More than 200 Oakland and Uptown residents and business owners attended an eco-innovation district launch party at 300 Gist St. from 6 to 9 p.m., an event that kicked off the city government’s redevelopment efforts in the Uptown and West Oakland neighborhoods. Though the city is in the planning stages right now, Oakland Planning Development Corporation, City Planning and Uptown Partners hosted the event, where residents expressed excitement over the possibility of new businesses and restored housing.

According to Justin Miller, senior planner at City Planning, a $1.2 million grant from the Federal Transit Administration will fund the development project. The city will work on local infrastructure, including bike lanes and storm water management, before applying for larger development grants.

He said the city wants to adopt a plan that works for future sustainable development, and he expects the improvements to start by the end of this year. In the meantime, the city wanted to hear from its residents before they make changes by hosting the launch party.

“We know Uptown is a key location,” Miller said. “We want to make sure people have their input.”

Miller said the company plans to host another party next year. At this year’s event, residents were eager to voice their concerns, but some residents were worried that Uptown may be overdeveloped.

John Szabo, an Uptown resident for 52 years, said he came to the launch to learn more about the potential eco-innovation district and to ensure the city protects the local residents during the development process.
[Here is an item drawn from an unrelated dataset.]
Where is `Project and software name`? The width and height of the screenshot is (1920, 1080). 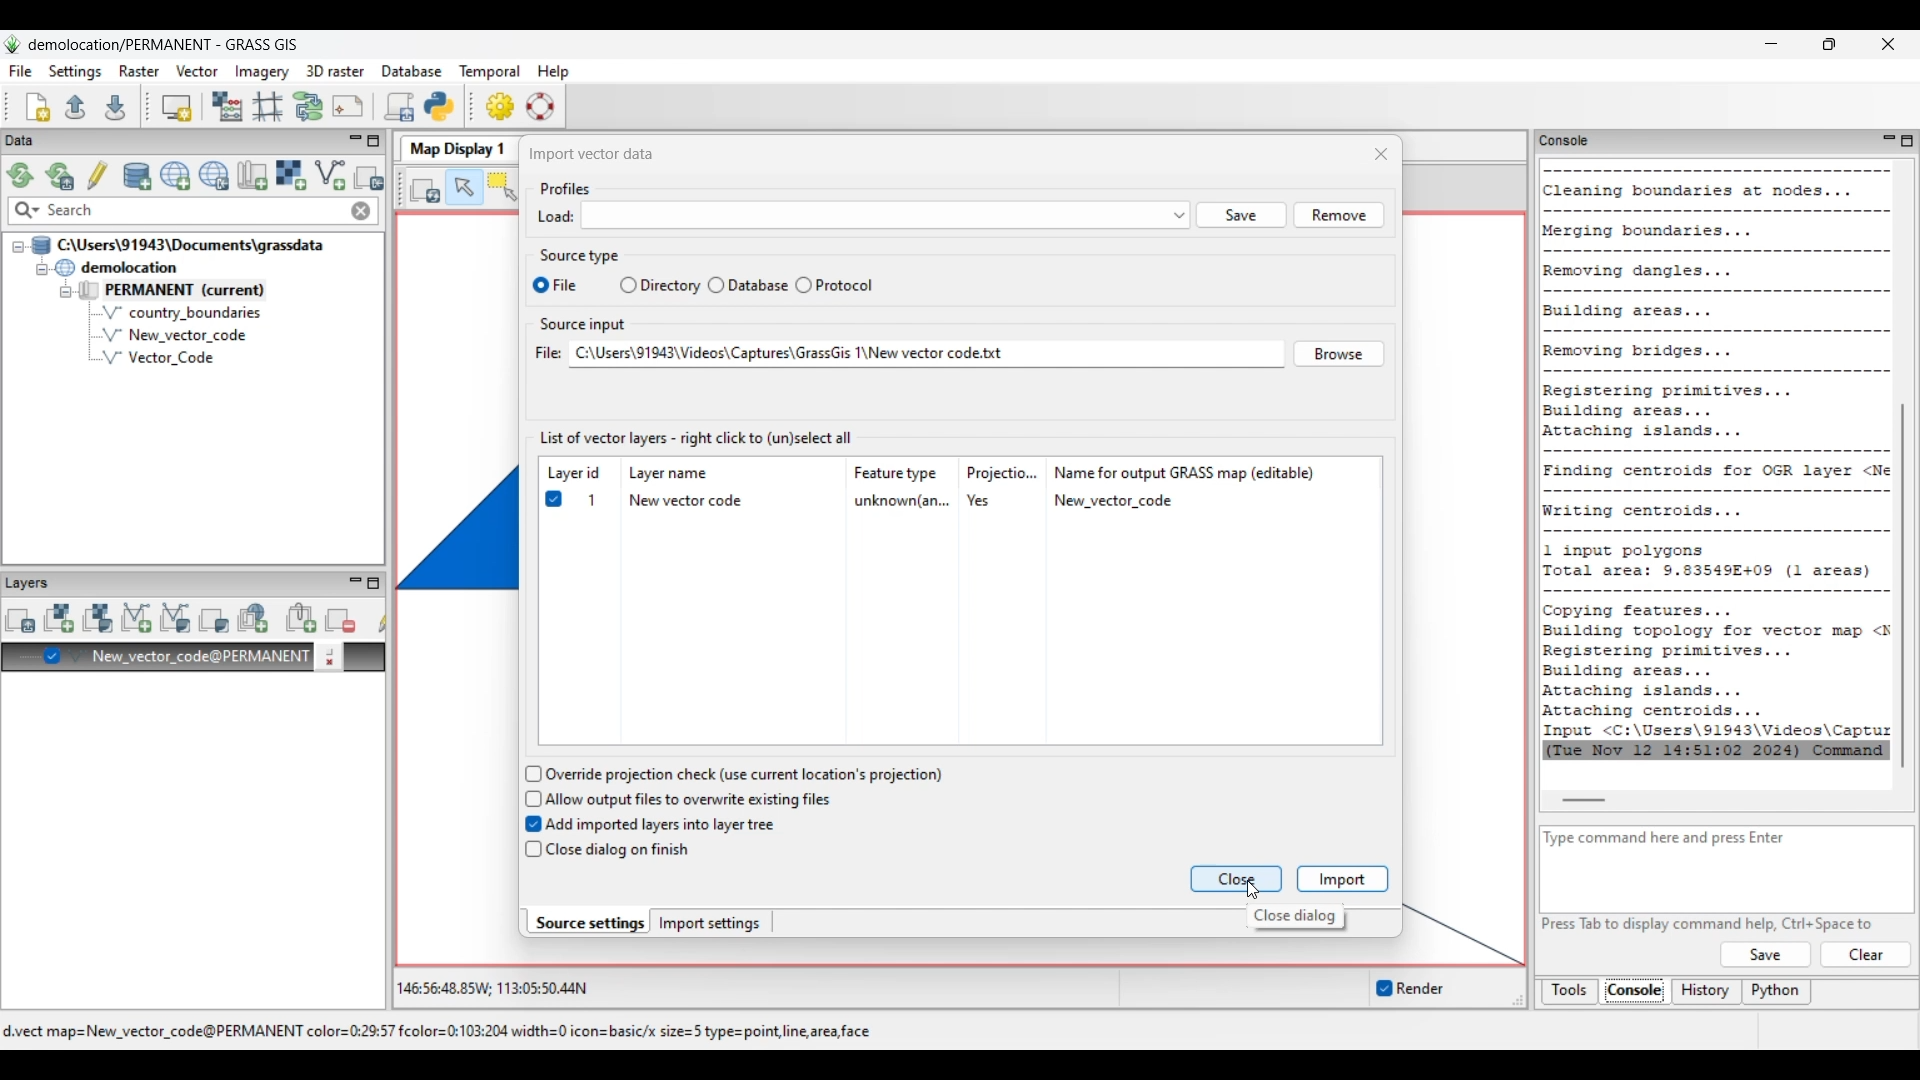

“I’m worried about displacement,” Szabo said. “We want a better neighborhood, but not at the expense of the people that live here, like what happened in East Liberty.”

At the event, residents had the opportunity to voice their opinions through sticky notes on blank cardboard displays, including improved roads, more housing and more activity for businesses. At an interactive voting station, residents voted on issues they thought were most important for the area, such as “faster bus routes” or “well lit streets.”

Dale Shoemaker | News Editor

Dale Shoemaker | News Editor

When residents had the chance to express words to describe Uptown, many tacked on notes with words like “potential.”

Miller said the launch is the first step to improving Uptown and Oakland.

“Anyone can see the streets around here are in terrible shape,” Miller said.

James Noschese, a frequent Uptown visitor since 1965, said he has noticed the rough condition of the roads and wants the city to install traffic lights at a local intersection.

“Over the past two years, there have been 20 accidents at the intersection of Gist and Forbes,” he said. “We need help making these changes.”

When the city started an urban renewal project the East Liberty neighborhood in many large businesses took over much of the area, but at the cost of increasing rent in the areas surrounding Penn Avenue.

Dale Shoemaker | News Editor

Dale Shoemaker | News Editor

Szabo said though he is not sure yet if gentrification will happen in Uptown, the phenomenon can happen when cities bring in big development projects.

“There has to be a balance between the residents and the new development,” Szabo said.

Wanda Wilson, director of OPDC, said the organization got involved in the replanning of the area because of the neighboring location.

“We have a lot of the same issues here in Oakland, and we share street corridors, like Fifth, Forbes and the Boulevard of the Allies,” Wilson said. “We want to think collectively.”

Mayor Bill Peduto, who attended the event, said it is important to the city to create a development plan that works for the people living in Uptown and Oakland. Peduto said he wants to prevent displacement of residents and make sure Uptown has the highest standards for sustainability.

“We want this to be a model for the rest of the city,” Peduto said.